Please take the time to visit the ones in your family who's time may be running short. You won't regret this gesture. Wouldn't you want your family to come see you before you go? And give a simple smile to the old that you pass by. They may feel alone in this world, a world that is increasingly speeding past them. A simple smile can do so much.............................................................................

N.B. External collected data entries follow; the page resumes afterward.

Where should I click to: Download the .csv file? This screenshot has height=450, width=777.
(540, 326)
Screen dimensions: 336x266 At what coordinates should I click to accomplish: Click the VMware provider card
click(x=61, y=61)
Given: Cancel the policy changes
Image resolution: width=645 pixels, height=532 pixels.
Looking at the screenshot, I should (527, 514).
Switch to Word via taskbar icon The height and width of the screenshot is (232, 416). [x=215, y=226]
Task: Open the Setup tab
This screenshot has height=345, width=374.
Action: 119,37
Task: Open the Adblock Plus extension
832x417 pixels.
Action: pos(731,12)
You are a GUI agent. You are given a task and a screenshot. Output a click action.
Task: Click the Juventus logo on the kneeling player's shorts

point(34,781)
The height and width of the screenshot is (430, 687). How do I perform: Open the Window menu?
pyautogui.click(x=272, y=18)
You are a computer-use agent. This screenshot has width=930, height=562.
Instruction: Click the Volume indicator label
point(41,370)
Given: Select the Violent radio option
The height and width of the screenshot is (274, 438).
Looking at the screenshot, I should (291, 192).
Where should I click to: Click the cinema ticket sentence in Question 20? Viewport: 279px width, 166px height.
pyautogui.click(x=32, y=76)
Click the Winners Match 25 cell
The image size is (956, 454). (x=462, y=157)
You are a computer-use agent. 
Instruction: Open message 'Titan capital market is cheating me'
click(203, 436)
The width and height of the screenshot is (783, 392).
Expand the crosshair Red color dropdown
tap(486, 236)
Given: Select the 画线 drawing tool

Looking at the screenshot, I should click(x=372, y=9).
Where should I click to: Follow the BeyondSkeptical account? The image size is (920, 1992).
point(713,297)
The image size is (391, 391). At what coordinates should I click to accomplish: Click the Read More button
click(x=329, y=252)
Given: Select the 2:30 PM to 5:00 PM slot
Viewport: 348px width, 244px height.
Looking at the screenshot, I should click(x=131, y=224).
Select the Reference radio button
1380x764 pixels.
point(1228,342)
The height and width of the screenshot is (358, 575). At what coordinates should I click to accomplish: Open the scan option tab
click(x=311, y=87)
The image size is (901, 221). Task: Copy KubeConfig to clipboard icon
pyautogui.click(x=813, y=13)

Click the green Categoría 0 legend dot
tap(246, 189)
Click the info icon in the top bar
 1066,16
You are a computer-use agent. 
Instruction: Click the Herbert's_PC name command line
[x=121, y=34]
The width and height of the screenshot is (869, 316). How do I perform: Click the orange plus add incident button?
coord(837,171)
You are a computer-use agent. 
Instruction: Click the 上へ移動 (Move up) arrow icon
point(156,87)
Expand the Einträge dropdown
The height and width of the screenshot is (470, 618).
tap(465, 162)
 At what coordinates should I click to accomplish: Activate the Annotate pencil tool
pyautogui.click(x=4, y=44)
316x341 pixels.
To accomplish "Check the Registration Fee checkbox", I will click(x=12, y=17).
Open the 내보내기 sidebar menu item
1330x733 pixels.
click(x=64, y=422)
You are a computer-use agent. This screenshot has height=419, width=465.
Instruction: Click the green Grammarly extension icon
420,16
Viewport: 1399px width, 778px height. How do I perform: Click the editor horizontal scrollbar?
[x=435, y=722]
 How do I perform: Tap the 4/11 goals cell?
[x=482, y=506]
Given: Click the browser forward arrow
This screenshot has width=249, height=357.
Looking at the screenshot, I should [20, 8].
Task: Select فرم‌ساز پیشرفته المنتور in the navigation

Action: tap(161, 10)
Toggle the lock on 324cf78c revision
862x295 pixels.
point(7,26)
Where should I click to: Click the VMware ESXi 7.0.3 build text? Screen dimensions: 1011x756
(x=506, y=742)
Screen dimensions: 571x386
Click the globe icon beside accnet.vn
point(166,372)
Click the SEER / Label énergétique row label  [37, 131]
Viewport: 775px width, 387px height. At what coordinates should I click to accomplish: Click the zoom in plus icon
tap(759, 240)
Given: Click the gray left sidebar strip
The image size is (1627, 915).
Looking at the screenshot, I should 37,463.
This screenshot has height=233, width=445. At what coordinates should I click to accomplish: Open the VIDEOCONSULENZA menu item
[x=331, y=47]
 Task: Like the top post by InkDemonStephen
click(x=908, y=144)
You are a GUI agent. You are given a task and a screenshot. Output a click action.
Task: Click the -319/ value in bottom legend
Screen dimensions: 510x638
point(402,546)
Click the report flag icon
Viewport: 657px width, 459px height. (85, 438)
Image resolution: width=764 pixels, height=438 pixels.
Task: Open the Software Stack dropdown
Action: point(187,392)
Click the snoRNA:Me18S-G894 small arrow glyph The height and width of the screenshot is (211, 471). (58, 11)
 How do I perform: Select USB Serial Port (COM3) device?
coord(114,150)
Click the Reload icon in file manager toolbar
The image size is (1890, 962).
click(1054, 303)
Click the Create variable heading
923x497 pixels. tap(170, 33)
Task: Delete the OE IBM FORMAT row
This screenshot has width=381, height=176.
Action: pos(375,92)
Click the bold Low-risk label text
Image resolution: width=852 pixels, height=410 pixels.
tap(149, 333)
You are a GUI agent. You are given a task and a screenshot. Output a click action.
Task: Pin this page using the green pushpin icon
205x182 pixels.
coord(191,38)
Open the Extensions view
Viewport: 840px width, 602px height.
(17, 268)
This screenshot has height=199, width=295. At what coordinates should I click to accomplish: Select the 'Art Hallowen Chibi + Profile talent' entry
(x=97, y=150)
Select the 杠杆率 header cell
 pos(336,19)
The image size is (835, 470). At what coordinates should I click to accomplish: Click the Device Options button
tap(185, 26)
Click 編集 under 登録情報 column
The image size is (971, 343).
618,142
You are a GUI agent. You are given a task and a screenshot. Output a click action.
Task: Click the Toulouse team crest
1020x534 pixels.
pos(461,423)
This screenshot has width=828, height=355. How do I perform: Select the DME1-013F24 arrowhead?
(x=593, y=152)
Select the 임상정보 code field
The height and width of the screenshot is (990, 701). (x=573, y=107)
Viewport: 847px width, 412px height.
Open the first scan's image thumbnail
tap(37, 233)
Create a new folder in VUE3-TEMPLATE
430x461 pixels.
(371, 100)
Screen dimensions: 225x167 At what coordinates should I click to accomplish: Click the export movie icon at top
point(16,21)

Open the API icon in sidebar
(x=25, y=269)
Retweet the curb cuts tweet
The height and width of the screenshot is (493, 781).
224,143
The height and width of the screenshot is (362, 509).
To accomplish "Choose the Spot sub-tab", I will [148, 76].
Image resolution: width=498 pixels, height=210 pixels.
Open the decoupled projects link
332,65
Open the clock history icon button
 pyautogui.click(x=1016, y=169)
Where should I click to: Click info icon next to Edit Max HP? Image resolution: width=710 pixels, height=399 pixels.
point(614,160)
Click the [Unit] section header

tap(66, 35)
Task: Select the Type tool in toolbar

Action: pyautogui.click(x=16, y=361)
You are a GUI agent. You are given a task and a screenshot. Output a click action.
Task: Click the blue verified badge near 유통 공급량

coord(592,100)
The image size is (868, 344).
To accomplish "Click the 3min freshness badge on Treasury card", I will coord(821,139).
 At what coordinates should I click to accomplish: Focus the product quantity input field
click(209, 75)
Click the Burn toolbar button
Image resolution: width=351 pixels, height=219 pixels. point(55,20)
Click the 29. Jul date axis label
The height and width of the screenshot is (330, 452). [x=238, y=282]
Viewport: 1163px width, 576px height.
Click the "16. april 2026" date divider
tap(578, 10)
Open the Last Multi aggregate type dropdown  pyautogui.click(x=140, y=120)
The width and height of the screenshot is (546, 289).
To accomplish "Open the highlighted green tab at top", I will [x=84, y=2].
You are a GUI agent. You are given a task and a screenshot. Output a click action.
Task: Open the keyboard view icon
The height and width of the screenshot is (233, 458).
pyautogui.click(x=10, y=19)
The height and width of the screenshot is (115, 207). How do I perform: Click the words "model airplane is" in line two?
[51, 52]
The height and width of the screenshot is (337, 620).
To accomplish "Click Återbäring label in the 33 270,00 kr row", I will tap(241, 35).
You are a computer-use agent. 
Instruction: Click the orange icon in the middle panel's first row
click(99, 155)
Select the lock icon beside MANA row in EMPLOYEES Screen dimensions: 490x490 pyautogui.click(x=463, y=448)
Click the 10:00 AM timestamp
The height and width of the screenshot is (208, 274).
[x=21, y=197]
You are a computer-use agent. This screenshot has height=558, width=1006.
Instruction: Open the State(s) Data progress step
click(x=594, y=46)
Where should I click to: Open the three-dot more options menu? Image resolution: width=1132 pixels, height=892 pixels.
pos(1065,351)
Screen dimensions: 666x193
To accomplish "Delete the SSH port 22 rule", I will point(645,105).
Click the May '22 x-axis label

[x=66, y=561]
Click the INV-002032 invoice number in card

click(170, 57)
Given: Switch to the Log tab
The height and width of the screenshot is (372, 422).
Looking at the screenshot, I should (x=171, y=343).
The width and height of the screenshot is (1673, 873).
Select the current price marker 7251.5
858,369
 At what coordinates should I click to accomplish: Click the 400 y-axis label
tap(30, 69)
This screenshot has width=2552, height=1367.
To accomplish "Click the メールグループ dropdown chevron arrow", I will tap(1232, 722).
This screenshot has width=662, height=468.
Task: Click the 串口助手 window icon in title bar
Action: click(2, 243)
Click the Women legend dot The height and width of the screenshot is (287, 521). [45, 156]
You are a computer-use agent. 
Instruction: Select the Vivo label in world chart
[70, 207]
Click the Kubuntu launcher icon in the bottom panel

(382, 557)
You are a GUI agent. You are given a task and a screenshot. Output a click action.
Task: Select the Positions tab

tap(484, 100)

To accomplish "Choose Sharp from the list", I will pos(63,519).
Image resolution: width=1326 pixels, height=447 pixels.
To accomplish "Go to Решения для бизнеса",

There were many tears at my Godmother's memorial service, but some words that the Priest gave us stayed with me. He spoke about the dash of your entire life, and all it meant. I had heard this saying before, but i wanted to share it with you. I could not find a speech like his, but a poem instead expresses its meaning. Take a moment to read it if you like, and think about its significance in your life.
~THE DASH~ by Linda Ellis
I read of a man who stood to speak
At the funeral of a friend
He referred to the dates on her tombstone
From the beginning to the end
He noted that first came the date of her birth
And spoke the following date with tears,
But he said what mattered most of all
Was the dash between those years
For that dash represents all the time
That she spent alive on earth.
And now only those who loved her
Know what that little line is worth.
For it matters not how much we own;
The cars, the house, the cash,
What matters is how we live and love
And how we spend our dash.
So think about this long and hard.
Are there things you'd like to change?
For you never know how much time is left,
That can still be rearranged.
If we could just slow down enough
To consider what's true and real
And always try to understand
The way other people feel.
And be less quick to anger,
And show appreciation more
And love the people in our lives
Like we've never loved before.
If we treat each other with respect,
And more often wear a smile
Remembering that this special dash
Might only last a little while.
So, when your eulogy is being read
With your lifes actions to rehash
Would you be proud of the things they say
About how you spent your dash? I send my heartfelt condolences to all who have lost someone dear to them and are dealing with the heartbreak that it has left in their lives.
UPDATE:
Katt read my journal entry and will be adding my Godmother and Grampa's name to a cancer memorial/survivor wall, that will be held at a 24-hour walk-a-thon to benefit cancer research. Thank you Katt, your offer has touched me.
To read more about this and her pink robbon movement, please read her journal here -->
kattnboys.deviantart.com/journ…And a heartfelt
Thank You to all who have sent their condolences to me already, you guys are such wonderful friends and mean so much to me.